Et la série noire continue de nos jours : pour protester contre la tenue des jeux à Pékin, la flamme olympique a été arrachée à son porteur dans les rues de Paris, en France, patrie de Pierre de Coubertin ; et pour l’année prochaine, cette même France qui est à l’origine de la résurrection de ces jeux – ce qui explique que le français en soit la langue officielle, avec l’inévitable anglais– appelle à en exclure la Russie.

Faut-il en conclure que les jeux olympiques sont menacés d’extinction ? Oui.

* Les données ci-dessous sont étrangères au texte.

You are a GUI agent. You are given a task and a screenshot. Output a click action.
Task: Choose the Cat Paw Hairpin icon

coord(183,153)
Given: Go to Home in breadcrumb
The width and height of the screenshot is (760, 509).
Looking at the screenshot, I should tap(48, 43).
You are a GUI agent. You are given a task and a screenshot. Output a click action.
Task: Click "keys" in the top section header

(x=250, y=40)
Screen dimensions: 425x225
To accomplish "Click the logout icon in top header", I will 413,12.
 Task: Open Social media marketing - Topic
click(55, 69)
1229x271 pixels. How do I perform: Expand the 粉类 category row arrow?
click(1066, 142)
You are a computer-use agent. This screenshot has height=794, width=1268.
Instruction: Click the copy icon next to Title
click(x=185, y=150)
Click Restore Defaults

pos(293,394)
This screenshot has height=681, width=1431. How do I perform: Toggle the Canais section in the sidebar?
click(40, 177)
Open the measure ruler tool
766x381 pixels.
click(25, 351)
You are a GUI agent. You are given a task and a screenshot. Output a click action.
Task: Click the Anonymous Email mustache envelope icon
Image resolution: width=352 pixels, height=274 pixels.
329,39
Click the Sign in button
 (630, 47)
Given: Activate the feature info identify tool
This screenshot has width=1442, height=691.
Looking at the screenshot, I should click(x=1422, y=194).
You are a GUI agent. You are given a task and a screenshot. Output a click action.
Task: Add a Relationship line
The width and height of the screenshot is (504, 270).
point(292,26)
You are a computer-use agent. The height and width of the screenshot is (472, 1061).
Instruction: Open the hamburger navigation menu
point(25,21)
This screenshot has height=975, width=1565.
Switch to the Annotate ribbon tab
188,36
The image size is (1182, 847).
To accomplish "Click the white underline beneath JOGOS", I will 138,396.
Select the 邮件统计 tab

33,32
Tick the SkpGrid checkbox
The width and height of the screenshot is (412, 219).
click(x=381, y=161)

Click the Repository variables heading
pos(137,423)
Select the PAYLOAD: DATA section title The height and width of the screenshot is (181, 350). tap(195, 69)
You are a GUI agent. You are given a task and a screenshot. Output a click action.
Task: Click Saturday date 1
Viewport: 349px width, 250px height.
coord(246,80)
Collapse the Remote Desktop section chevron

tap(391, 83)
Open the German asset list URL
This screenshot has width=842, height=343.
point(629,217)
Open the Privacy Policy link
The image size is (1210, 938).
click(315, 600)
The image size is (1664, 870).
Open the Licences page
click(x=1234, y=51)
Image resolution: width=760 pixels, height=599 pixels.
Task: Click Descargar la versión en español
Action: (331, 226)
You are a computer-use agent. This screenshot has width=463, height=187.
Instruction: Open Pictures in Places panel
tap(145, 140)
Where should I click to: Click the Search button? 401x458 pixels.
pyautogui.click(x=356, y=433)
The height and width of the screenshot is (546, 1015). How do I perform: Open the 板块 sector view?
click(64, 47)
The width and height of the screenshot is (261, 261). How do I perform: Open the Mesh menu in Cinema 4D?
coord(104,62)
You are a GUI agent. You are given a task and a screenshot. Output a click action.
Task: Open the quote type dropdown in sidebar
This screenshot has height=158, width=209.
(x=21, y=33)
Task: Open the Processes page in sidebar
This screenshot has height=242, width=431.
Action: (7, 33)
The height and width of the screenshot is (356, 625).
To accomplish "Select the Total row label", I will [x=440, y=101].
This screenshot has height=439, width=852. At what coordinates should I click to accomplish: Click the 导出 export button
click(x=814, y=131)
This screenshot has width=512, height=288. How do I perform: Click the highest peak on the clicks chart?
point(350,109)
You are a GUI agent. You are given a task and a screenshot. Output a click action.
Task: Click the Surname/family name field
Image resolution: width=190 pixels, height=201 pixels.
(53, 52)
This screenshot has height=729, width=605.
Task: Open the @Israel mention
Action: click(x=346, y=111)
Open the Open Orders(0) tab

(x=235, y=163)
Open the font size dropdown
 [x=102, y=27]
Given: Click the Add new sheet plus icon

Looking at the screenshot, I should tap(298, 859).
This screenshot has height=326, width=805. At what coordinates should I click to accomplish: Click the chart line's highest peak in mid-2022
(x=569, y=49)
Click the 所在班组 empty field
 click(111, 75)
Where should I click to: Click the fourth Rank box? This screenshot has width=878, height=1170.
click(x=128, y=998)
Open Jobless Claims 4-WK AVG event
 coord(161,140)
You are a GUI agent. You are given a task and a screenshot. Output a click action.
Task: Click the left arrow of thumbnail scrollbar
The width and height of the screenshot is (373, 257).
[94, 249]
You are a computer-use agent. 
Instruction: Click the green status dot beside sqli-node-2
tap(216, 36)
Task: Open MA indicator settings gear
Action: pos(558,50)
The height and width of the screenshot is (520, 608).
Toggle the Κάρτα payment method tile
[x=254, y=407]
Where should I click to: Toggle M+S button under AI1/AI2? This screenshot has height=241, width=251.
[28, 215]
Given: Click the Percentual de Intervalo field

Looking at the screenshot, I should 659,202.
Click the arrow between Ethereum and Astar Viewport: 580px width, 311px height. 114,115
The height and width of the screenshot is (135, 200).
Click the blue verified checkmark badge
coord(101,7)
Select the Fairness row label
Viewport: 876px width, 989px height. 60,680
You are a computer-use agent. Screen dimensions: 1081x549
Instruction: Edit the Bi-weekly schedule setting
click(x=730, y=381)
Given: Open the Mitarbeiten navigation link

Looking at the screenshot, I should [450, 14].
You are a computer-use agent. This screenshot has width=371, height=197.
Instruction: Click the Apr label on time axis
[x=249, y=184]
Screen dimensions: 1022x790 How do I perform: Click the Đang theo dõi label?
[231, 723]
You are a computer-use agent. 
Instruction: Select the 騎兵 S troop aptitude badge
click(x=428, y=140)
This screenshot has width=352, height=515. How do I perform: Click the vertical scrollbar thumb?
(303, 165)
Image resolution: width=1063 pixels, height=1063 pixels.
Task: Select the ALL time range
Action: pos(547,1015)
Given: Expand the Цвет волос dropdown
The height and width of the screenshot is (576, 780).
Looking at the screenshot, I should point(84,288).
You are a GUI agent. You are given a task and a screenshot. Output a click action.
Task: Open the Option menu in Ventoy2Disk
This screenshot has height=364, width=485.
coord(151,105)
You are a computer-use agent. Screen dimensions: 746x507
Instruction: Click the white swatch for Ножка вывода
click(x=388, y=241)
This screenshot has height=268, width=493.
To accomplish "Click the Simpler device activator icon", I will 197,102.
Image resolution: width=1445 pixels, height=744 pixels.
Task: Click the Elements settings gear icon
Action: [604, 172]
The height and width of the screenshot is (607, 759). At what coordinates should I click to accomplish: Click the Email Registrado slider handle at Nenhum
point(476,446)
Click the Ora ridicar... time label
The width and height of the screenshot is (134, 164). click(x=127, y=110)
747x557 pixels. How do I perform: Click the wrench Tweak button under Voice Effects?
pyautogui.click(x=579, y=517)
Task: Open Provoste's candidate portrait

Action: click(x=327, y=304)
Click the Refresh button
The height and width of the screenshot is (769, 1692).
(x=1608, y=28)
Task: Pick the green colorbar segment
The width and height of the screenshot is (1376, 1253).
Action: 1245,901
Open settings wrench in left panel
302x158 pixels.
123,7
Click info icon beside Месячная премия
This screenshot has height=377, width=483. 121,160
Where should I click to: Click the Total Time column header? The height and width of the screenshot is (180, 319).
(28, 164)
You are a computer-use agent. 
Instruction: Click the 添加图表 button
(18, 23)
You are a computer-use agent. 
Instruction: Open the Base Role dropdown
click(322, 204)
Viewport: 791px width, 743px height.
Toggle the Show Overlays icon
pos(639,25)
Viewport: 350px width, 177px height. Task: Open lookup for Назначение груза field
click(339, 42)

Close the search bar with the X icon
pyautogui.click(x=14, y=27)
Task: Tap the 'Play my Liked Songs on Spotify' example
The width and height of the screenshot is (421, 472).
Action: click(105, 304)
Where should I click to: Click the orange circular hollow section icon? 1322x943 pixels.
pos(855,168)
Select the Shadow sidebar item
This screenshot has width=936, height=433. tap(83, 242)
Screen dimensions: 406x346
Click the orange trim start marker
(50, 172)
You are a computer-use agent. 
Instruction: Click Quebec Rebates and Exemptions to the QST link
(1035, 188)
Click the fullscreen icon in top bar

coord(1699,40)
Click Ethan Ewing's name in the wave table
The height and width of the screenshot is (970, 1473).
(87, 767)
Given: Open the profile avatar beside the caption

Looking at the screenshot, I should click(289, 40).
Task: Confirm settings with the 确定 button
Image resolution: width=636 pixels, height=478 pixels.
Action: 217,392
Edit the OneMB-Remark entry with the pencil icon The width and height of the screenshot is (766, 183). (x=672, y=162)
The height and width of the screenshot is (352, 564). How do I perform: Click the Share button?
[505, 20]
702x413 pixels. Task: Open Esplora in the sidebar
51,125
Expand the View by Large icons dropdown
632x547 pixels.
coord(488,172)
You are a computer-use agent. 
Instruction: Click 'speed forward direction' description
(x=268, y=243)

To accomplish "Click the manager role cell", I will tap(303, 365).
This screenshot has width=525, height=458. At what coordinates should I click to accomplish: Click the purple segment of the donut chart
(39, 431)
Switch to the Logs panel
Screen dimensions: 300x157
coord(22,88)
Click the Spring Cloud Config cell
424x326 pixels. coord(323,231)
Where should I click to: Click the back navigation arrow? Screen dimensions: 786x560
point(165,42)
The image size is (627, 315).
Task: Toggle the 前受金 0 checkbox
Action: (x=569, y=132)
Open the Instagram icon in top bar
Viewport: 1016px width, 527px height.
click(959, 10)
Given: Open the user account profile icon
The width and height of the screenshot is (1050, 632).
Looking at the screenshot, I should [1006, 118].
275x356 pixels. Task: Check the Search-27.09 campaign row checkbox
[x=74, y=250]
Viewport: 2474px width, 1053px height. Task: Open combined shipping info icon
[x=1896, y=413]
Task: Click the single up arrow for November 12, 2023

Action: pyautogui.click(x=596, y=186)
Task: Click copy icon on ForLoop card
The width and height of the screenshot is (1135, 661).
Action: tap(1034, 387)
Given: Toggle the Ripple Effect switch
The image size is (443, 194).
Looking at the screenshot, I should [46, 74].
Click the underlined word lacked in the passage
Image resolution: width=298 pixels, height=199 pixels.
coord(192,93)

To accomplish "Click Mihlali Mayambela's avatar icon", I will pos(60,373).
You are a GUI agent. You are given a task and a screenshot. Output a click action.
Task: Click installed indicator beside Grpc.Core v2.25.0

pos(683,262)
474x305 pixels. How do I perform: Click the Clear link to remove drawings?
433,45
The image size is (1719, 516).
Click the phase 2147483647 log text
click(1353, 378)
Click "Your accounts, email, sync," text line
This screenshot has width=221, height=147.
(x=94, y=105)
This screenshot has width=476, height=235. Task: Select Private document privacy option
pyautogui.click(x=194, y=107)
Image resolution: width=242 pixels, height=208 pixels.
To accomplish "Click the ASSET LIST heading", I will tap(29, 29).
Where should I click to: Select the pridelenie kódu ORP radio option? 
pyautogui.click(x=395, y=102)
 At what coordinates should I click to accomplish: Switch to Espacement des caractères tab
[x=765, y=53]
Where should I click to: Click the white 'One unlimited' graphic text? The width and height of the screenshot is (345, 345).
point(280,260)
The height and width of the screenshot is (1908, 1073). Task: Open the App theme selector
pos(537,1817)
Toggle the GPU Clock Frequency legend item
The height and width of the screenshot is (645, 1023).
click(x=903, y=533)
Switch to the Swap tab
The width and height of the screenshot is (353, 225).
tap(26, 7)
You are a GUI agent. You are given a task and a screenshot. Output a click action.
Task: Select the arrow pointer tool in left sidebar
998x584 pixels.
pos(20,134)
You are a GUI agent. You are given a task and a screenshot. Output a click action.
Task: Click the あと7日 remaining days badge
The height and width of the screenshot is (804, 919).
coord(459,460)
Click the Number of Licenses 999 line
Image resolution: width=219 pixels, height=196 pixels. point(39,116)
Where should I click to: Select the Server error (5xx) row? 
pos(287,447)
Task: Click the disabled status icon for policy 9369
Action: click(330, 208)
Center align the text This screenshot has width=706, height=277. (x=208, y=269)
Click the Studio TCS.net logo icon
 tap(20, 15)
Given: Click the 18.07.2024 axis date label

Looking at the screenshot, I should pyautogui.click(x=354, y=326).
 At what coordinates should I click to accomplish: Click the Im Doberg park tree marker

Ils avaient été annulés au moment des deux guerres mondiales, mais ils leur avaient survécu. En revanche, ils ont commencé à souffrir du fait que la compétition sportive internationale fut placée au cœur de la guerre Froide : on se souvient des nageuses est-allemandes piquées aux stéroïdes, des tricheries aux jeux de Moscou, du dopage des coureurs américains des deux sexes, comme Ben Johnson. Mais ce qui peut le plus faire craindre une extinction, ou une division entre plusieurs jeux rivaux – ce qui serait une contradiction fondamentale – c’est la menace qui pèse sur les autres institutions internationales, comme l’ONU ou le FMI, trop compromises avec les Etats-Unis pour pouvoir échapper à l’actuelle remise en question générale de l’ordre mondial édifié sur les ruines de 1945. S’agissant de ces autres institutions, ce ne serait pas grave en soi, ce serait seulement un recul d’une forme de mondialisme, pourquoi pas ; mais la disparition, d’une manière ou d’une autre, des jeux olympiques tels qu’ils avaient été créés en Grèce et restaurés par Coubertin marquerait un recul de la civilisation, non pas seulement occidentale, mais humaine ; un recul des valeurs qui, par-delà les croyances et les coutumes, étaient seules capables d’unifier les hommes sur un temps limité, certes, mais intense : le moment où le compétiteur arrivé deuxième serre la main au premier ; un moment qui fait comprendre la sacralité des jeux, parce qu’il renvoie l’image d’une certaine de forme de sainteté, sinon des acteurs, du moins des gestes qu’ils accomplissent.C’est pourquoi les Grecs antiques parleraient aujourd’hui d’un sacrilège, et nous, les Modernes, nous pouvons parler de profanation.